To the Editor:
Mark Segal’s recent columns have brought together the history of the fight against intolerance and this year’s acknowledgement of acceptance by the U. S. Supreme Court, among others. The maturity of his words reveals his collection of experiences and memorabilia and his transition of now passing those things to the next generation.
This spring, I was part of the Penn State Men’s Gymnastics reunion and celebration of the 100th birthday of my coach Gene Wettstone, the father of American gymnastics and who reincarnated the Penn State Nittany Lion. I thought the prize of my collection was a wooden trunk lined with photos, programs and newspaper articles. It wasn’t.

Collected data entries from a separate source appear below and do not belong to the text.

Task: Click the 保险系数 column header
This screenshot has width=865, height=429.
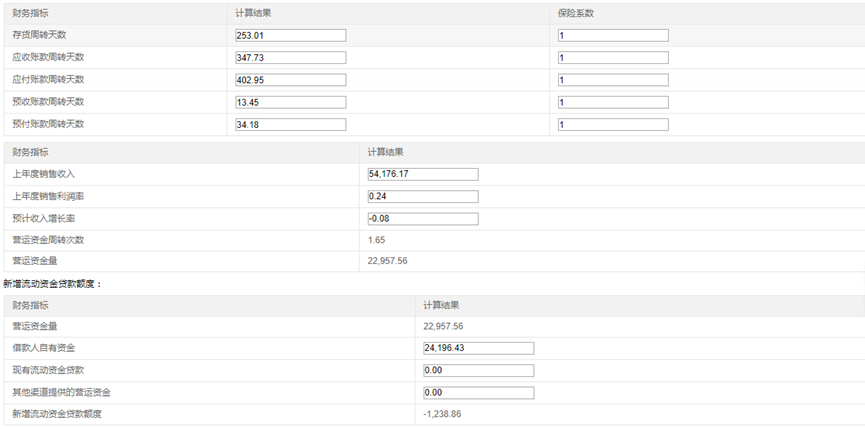Action: (x=576, y=13)
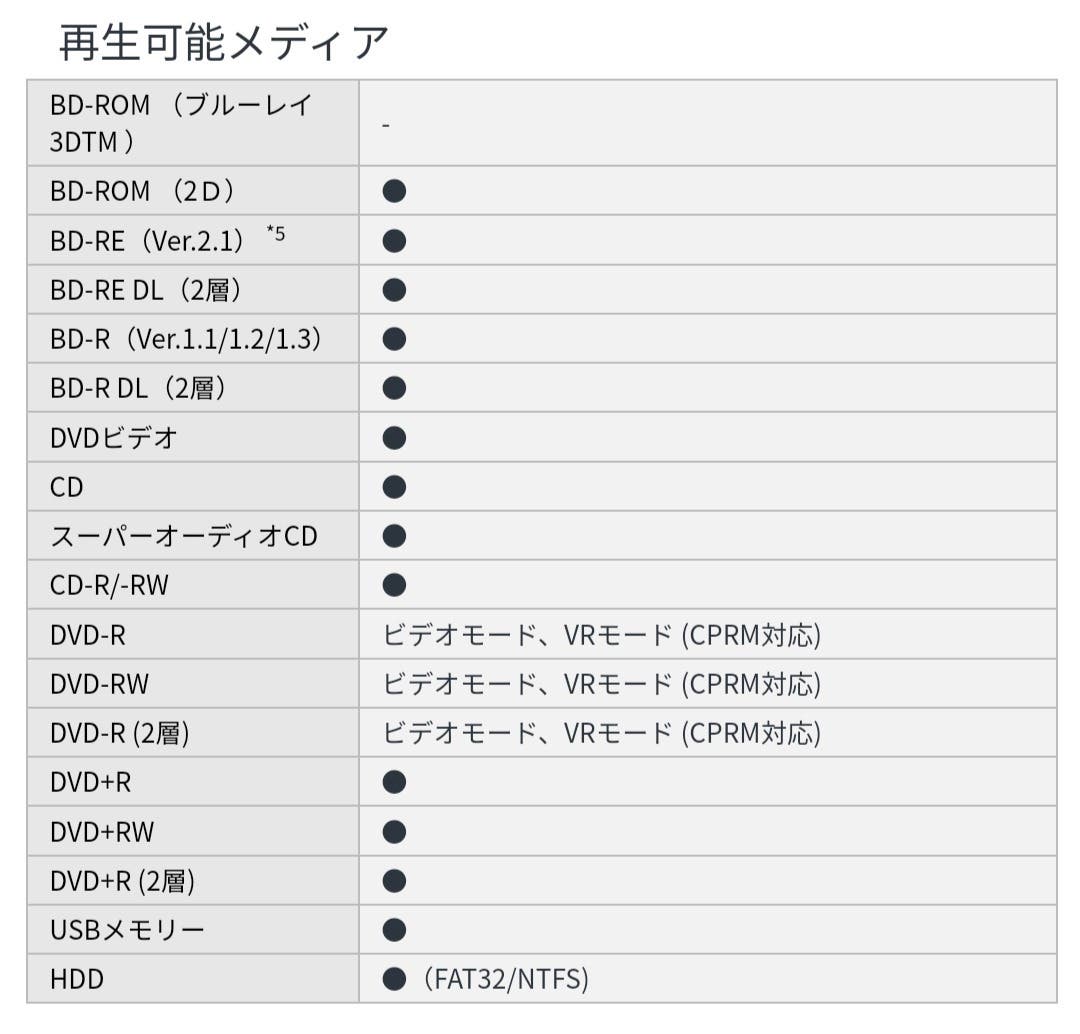Image resolution: width=1080 pixels, height=1034 pixels.
Task: Click the DVD+R (2層) label
Action: (x=122, y=881)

The prize was a series of newspaper articles about the fight between the old AAU, which controlled American athletics with myths and prejudices and the group of men and women [Wettstone] selected over the years who together acted to do what was right for everyone to participate. The ignition event was Penn State’s invitation to the University of Cologne for a gymnastics meet. After litigation, which was finally resolved by Congress, the United States Gymnastics Federation assumed responsibility and led the development of gymnastics with teams captained by open gay gymnasts (Temple 2013) and gay Olympians. Years later, the University of Cologne hosted the 2010 Gay Games,where Team Philadelphia competed. The circle was nearly complete. The final thing I found was a letter from Coach Wettstone in which he was describing the last gymnastics event he would organize, named “The Best Years of Our Lives.” In the last paragraph, he ended by saying he was proud of us as student athletes, but that he was more proud of us for what we accomplished in our adult lives.
As Team Philadelphia and its affiliated sports and music organizations, with more than 1,300 individuals comprising the largest adult sports and musical organization in the region, prepare for 2014 with Gay Games in Cleveland, the Bingham Rugby Cup in Australia and the National Flag Football Championships in Philadelphia, and many other local and national events, we extend our thanks to those many individuals who stepped forward to organize protests and sporting organizations that are now celebrating decades of existence. We hope to acknowledge those leaders with a sports historical retrospective in 2014 expressing our appreciation for doing what was right and bringing us all to the open fields of play, where we are acknowledged for our efforts and accomplishments. To all of them, we say thank you.